Effect of pH on the formation of disinfection byproducts in ferrate(VI) pre-oxidation and subsequent chlorination

Significance Statement

Chlorination is the most widely used disinfectant around the world to control microbial pathogens in drinking water. However, chlorination has raised a public health concern with the determination of potential toxic disinfection byproducts (DBPs). Among the pre-oxdiants to control the disinfection byproduct formation, Ferrate((VI) (FeVIO42-) is regarded as a greener oxidant in sustainable treatment processes. In this study, the effect of pH on the formation of a variety group of disinfection byproducts, including trihalomethanes, chloral hydrate, haloacetonitriles, and trichloronitromethane during pre-oxidation with ferrate (VI) and subsequent chlorination of water samples has been investigated. The results provide guidance for water treatment plant for better disinfection byproducts control.  

About The Author

Dr. Xin Yang is an associate professor of School of Environmental Science & Engineering at Sun Yat-sen University, Guangzhou, China. She holds B.S. Degree from Nankai University (2002) and M.Phil. (2004) and Ph.D. (2007) Degrees from the Hong Kong University of Science & Technology. She also worked as a postodoctoral scholar at the University of North Carolina at Chapel Hill. Her research interests include the formation and control of disinfection byproducts, the fate and transport of organic contaminants in the environment, such as pharmaceuticals and personal care products, and advanced water treatment technologies for water safety.  

About The Author

Dr.
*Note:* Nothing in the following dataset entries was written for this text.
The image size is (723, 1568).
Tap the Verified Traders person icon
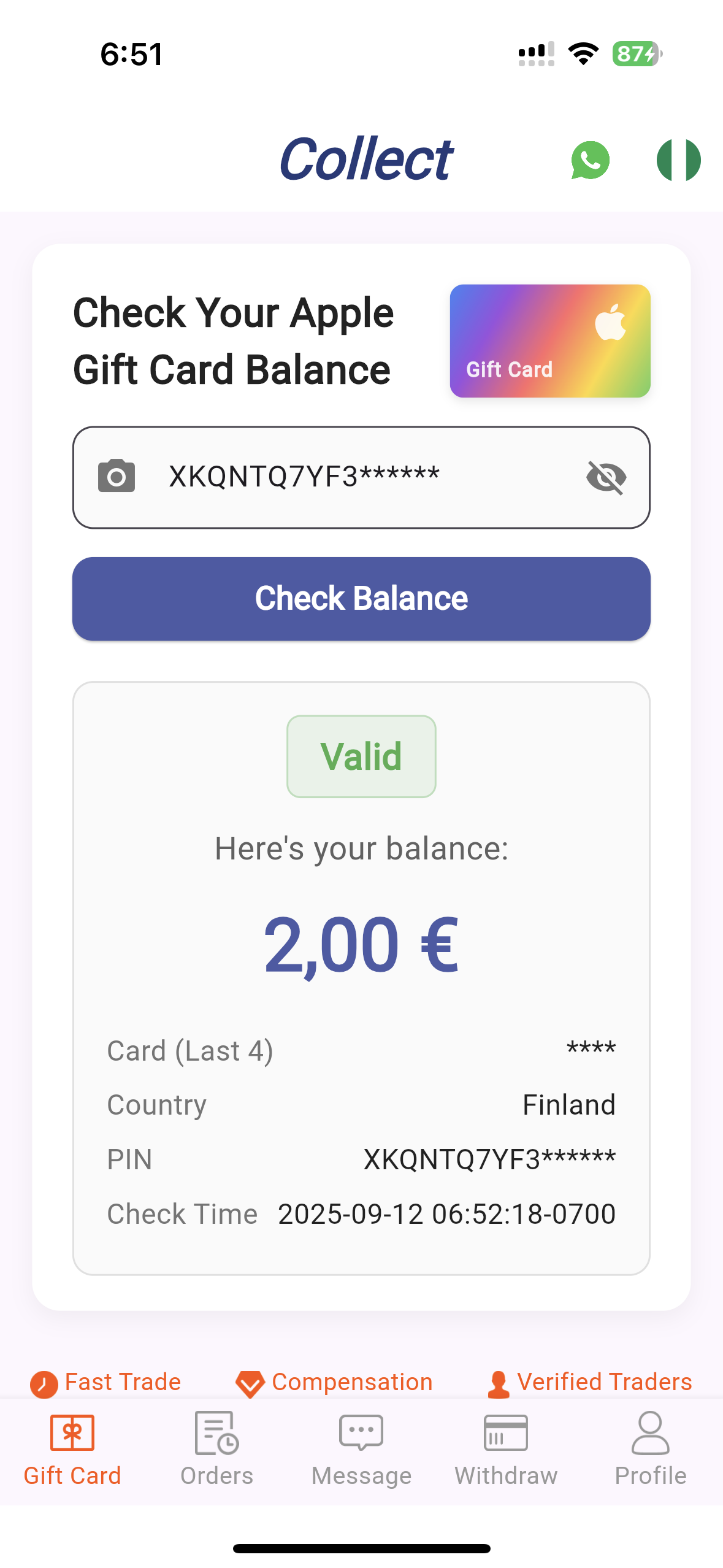[x=499, y=1384]
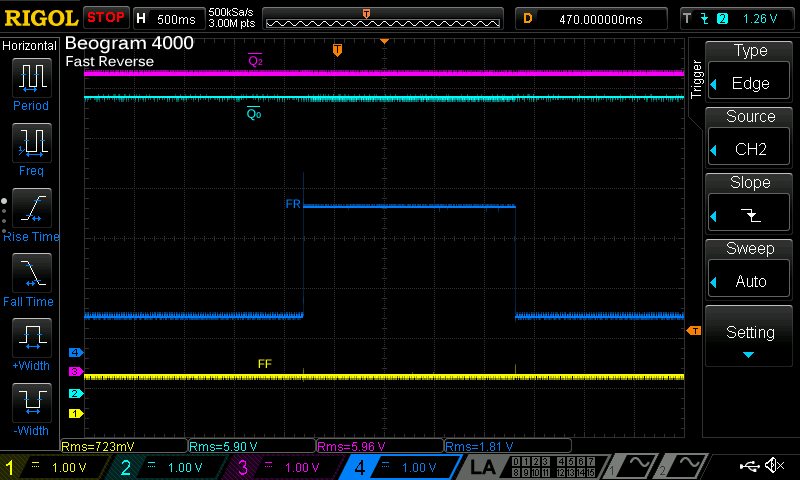The height and width of the screenshot is (480, 800).
Task: Select the Freq measurement icon
Action: (31, 143)
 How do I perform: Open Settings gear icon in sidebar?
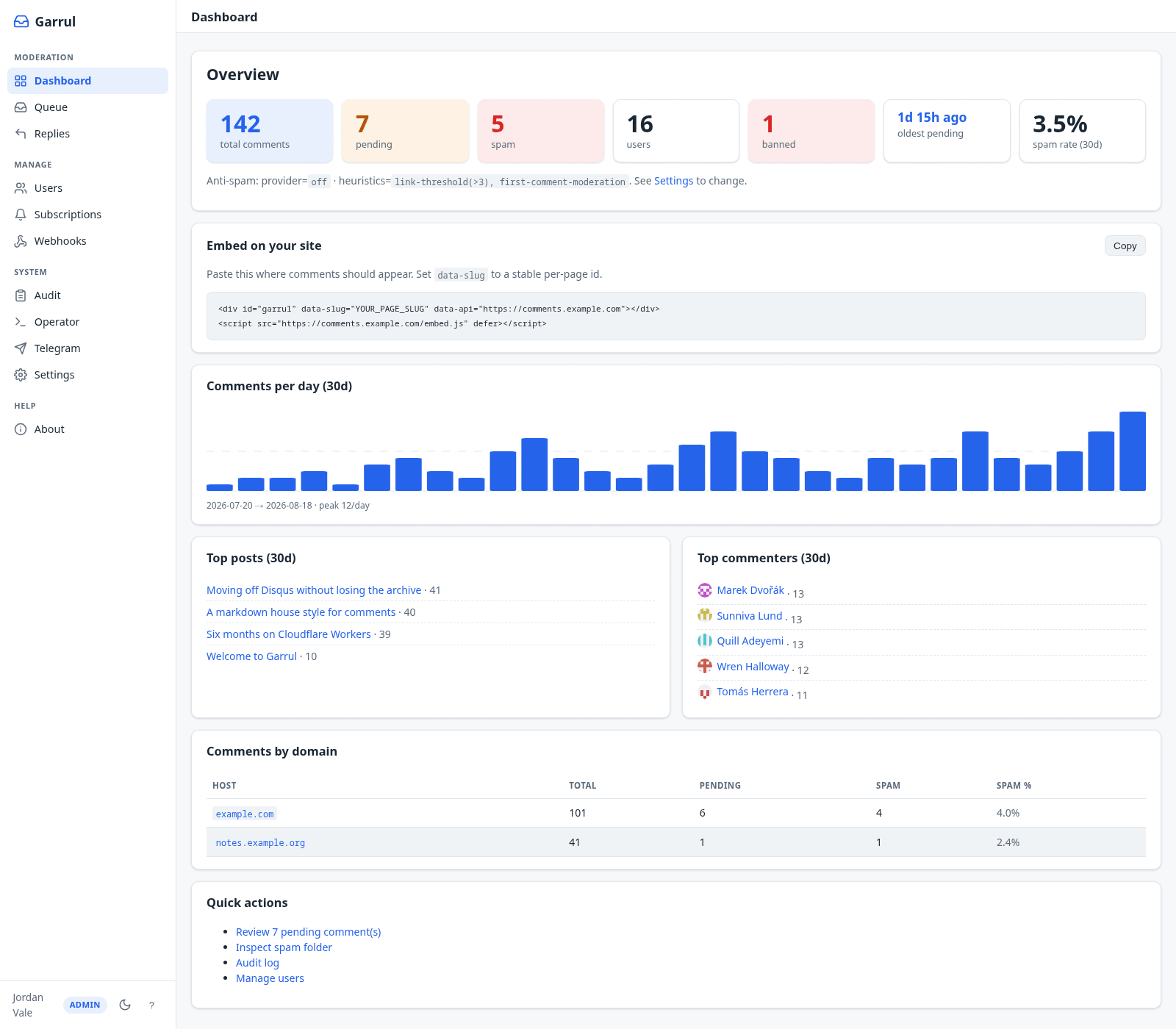click(21, 375)
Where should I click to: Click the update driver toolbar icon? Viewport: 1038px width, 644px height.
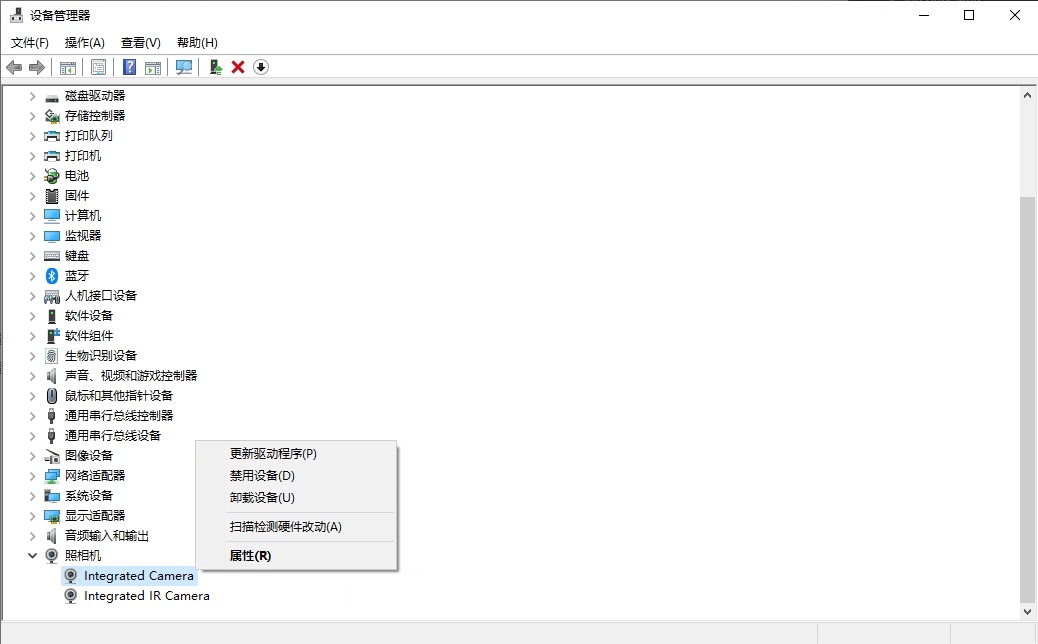215,67
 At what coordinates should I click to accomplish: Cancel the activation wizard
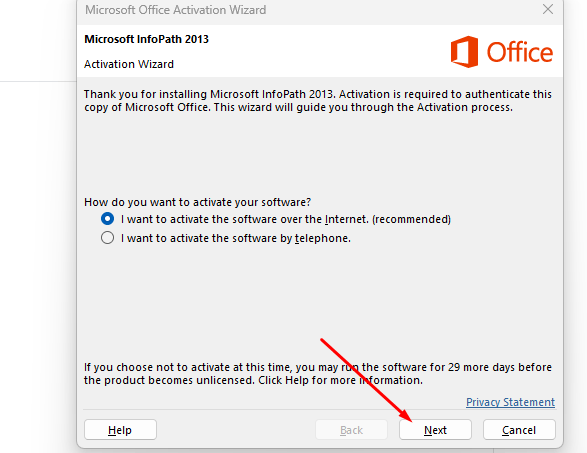click(519, 429)
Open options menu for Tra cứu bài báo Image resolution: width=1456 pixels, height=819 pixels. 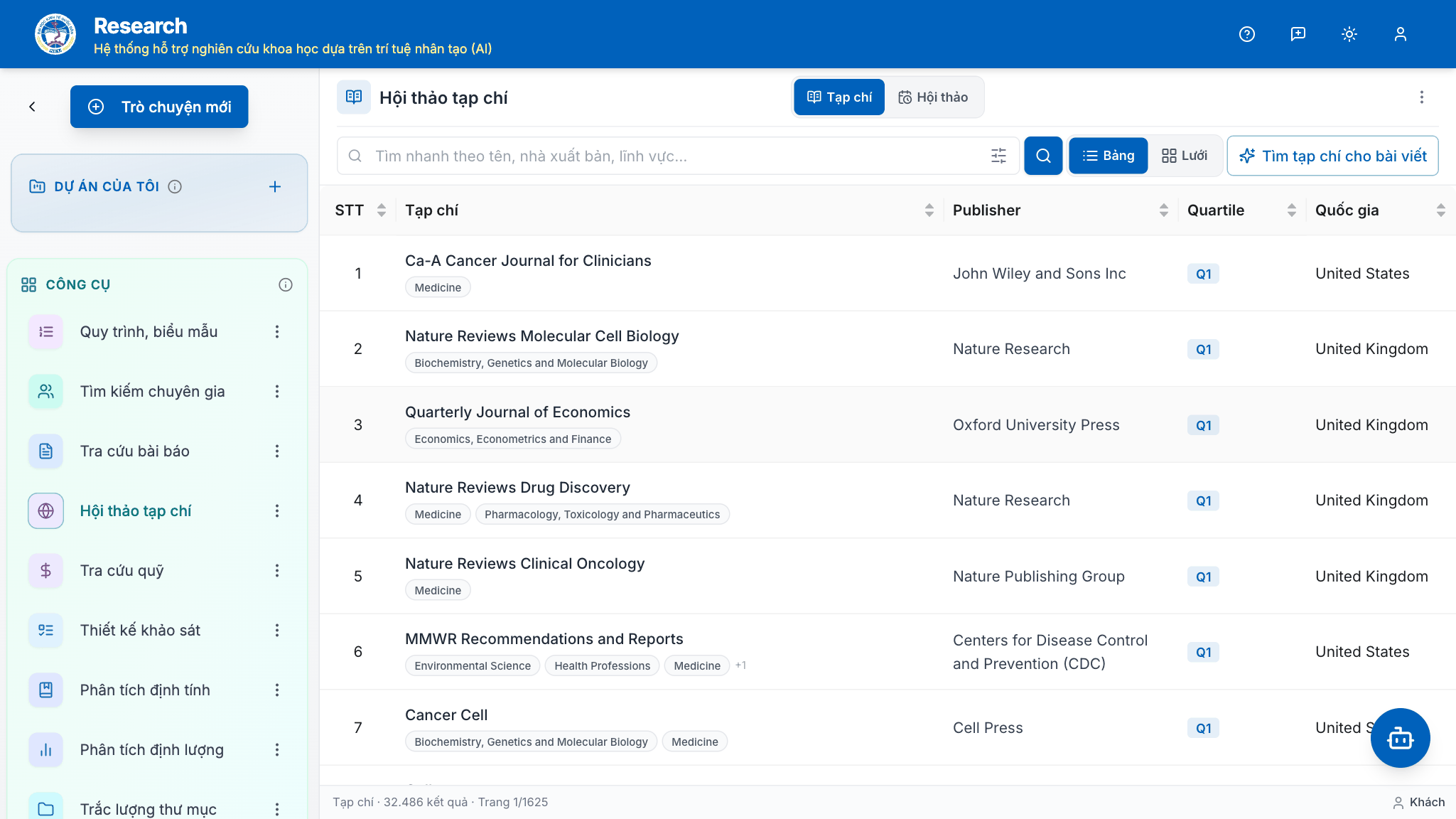pyautogui.click(x=277, y=451)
Virender K. Sharma received his Ph.D. from Rosenstiel School of Marine and Atmospheric Science, University of Miami, Florida.  His postdoctoral work was at SUNY, Buffalo and Brookhaven National Laboratory, New York.  He is currently a professor at Department of Environmental and Occupational Health and a director of Program for Water Sustainability and Public Health Research, School of Public Health at Texas A&M University, College Station, Texas.  His research focuses on fundamental chemistry and environmental applications of high-valent iron species, synthesis and environmental applications of magnetic nanomaterials, and understanding formation mechanism, fate, and toxicity of natural nanoparticles.  He has published more than 230 peer-reviewed journal publications and authored and edited seven books.  

 Effect of pH on formation of disinfection byproducts in Ferrate(VI) pre-oxidation and subsequent chlorination

Journal Reference

Separation and Purification Technology, Volume 156, Part 3, 17 December 2015, Pages 980–986.

Xin Yang1,2, Wenhui Gan1, Xing Zhang1, Huang Huang1, Virender K. Sharma3

Show Affiliations
  1. SYSU-HKUST Research Center for Innovative Environmental Technology, School of Environmental Science and Engineering, Sun Yat-sen University, Guangzhou 510275, China
  2. Research Institute of Sun Yat-sen University in Shenzhen, Shenzhen, China
  3. Department of Environmental and Occupational Health, School of Public Health, Texas A&M University, 1266 TAMU, College Station, TX 77843, USA


This study investigated the effect of pH on the formation of disinfection byproducts (DBPs) during pre-oxidation with ferrate(VI) (FeVIO42−, Fe(VI)) and subsequent chlorination of either a source water from a treatment plant, or a representative solution of natural organic matter from the Suwannee River NOM (SRNOM). The studied DBPs include trihalomethanes (THMs), chloral hydrate (CH), haloacetonitriles (HANs), and trichloronitromethane (TCNM). The results show that increasing pH from 5.0 to 9.0 increased THMs formation during chlorination of source water and Fe(VI) pre-oxidation generally decreased the concentration of THMs, except pH 9.0. The formation of CH and TCNM were not greatly influenced by pH in chlorination. But Fe(VI) pretreatment before chlorination enhanced CH and TCNM formation in acidic pH while lessened their formation in alkaline pH. HANs were detected in acidic pH whereas almost no formation of HANs was observed in basic pH. Similar experiments were conducted with SRNOM water to assess the variation of disinfection byproducts at different pHs with/without Fe(VI) pre-oxidation. Reactivity, products of fractions, and moieties of organic matter involved in Fe(VI) per-oxidation and subsequent chlorination reasonably explained the trends of the formation of disinfection by-products under acidic to basic conditions.